Die Schreibnacht ist innerhalb des Projektes „Lernen auf Augenhöhe“ an der Wirtschafts- und Sozialwissenschaftlichen Fakultät entstanden. „Das ist ein großes Projekt, was deutschlandweit veranstaltet wird“, sagt André Knabe. Er ist als Organisator tätig und freut sich, dass die „Lange Nacht“ zustande gekommen ist. „Wir haben durch Zufall den Blog dazu entdeckt und uns überlegt, sie auch in Rostock zu veranstalten“, erzählt er. Alles sei sehr kurzfristig gewesen. Doch das Projektteam bekam viel Unterstützung von der Universität, dem Sprachenzentrum, dem IT- und Medienzentrum und auch von der Universitätsbibliothek. „Wir waren überrascht, wie viele so kurzfristig bereit waren, mitzumachen“, schwärmt Knabe. Beworben wurde die Veranstaltung hauptsächlich über soziale Plattformen, aber auch Flyer und Plakate wurden verteilt sowie eine Bildschirmwerbung in der Mensa geschaltet.

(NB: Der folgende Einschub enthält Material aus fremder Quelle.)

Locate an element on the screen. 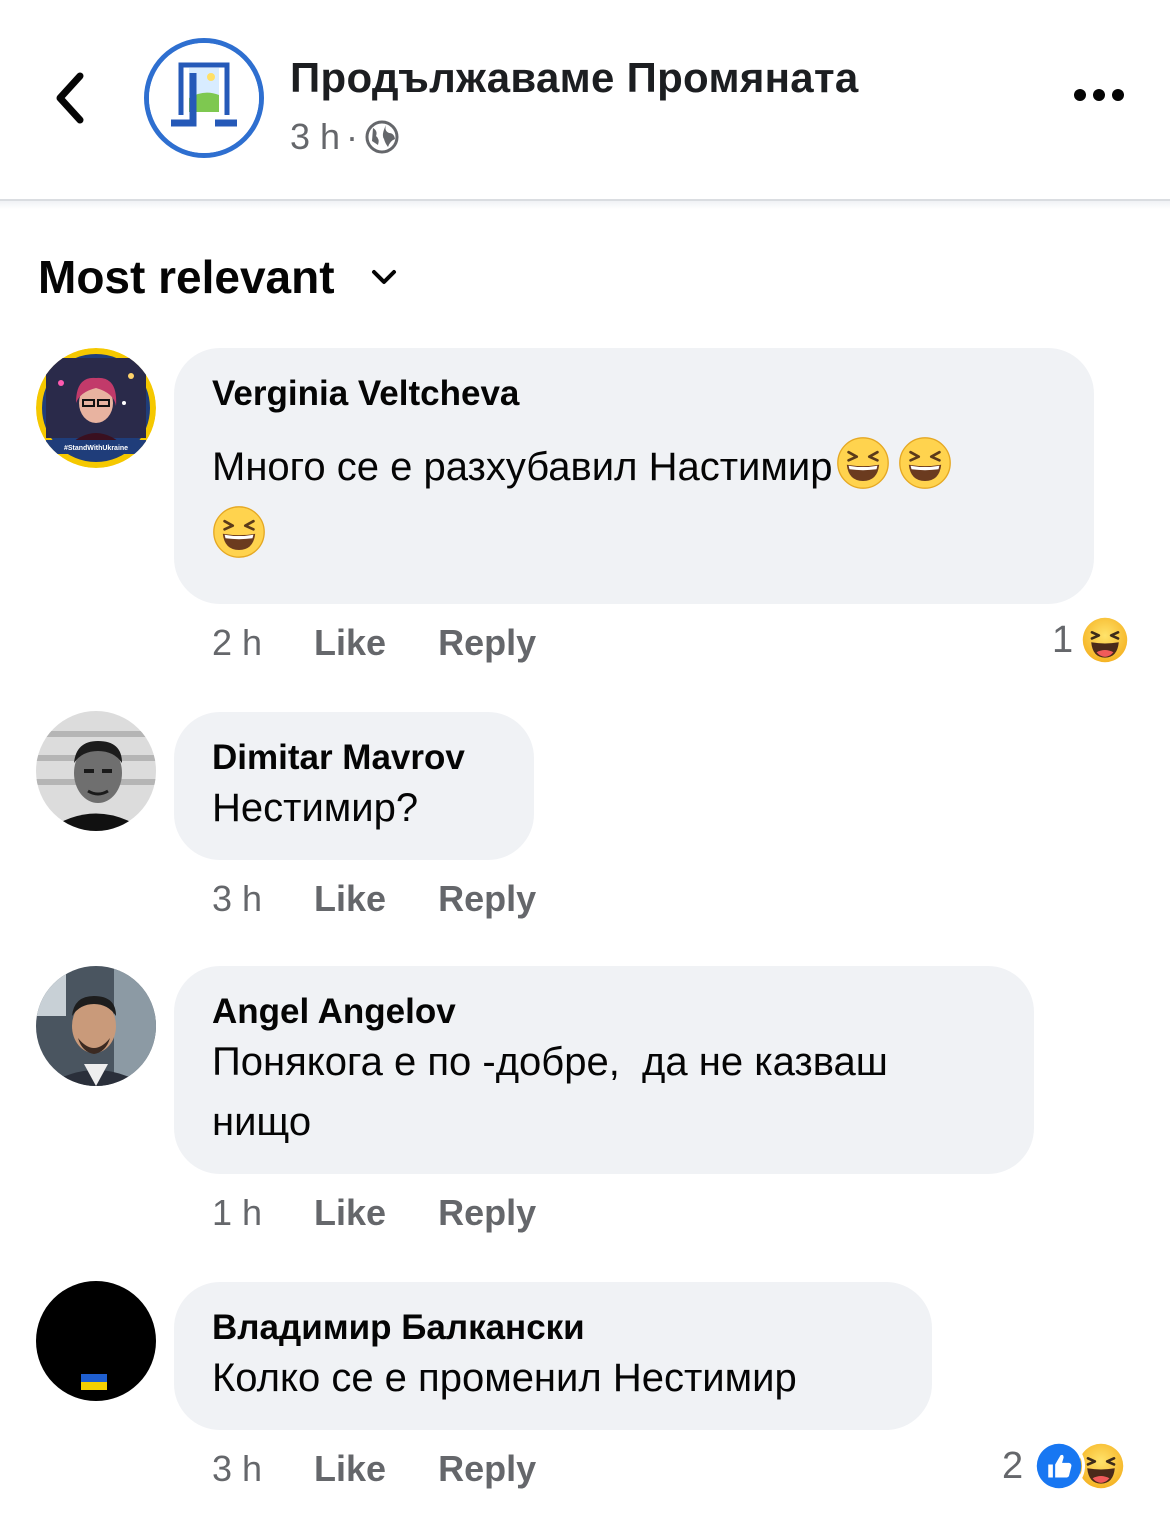 The height and width of the screenshot is (1524, 1170). sort-label: Most relevant is located at coordinates (186, 277).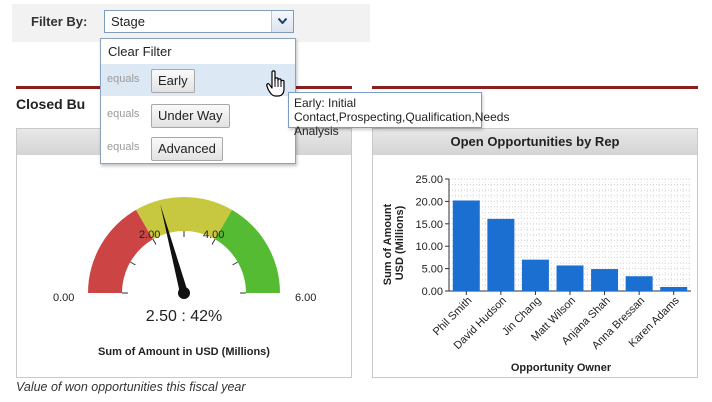 The width and height of the screenshot is (712, 402). What do you see at coordinates (432, 292) in the screenshot?
I see `y-tick-label: 0.00` at bounding box center [432, 292].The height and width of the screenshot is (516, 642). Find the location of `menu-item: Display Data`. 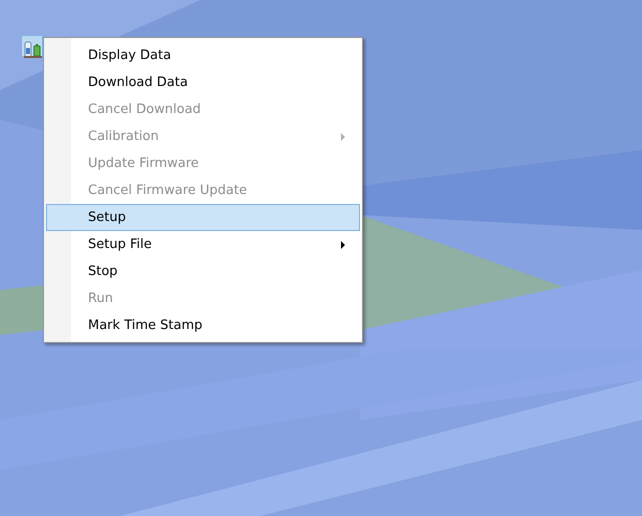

Die Resonanz fiel sehr positiv aus – ganz gegen die Bedenken der Veranstalter im Vorfeld. Ihre Sorge, ob überhaupt jemand kommt, war unbegründet. Am Ende nahmen wohl rund 250 Studenten an den Kursen teil. „Wie viele wirklich da waren, lässt sich nicht genau feststellen“, erzählt der Projektverantwortliche Clemens Langer.

Ob es die „Lange Nacht der aufgeschobenen Studienarbeiten“ auch im nächsten Jahr geben wird, ist ungewiss, da das Projekt „Lernen auf Augenhöhe“ im Frühjahr 2015 ausläuft. Renate Bähker, Leiterin der Bereichsbibliothek Südstadt, befürwortet eine Wiederholung. „Wir würden uns wieder beteiligen, auch mit mehreren Häusern, aber in diesem Jahr war es für viele einfach zu kurzfristig“, sagt sie.

Alles in allem waren sowohl die Studenten, als auch die Organisatoren zufrieden mit der Veranstaltung.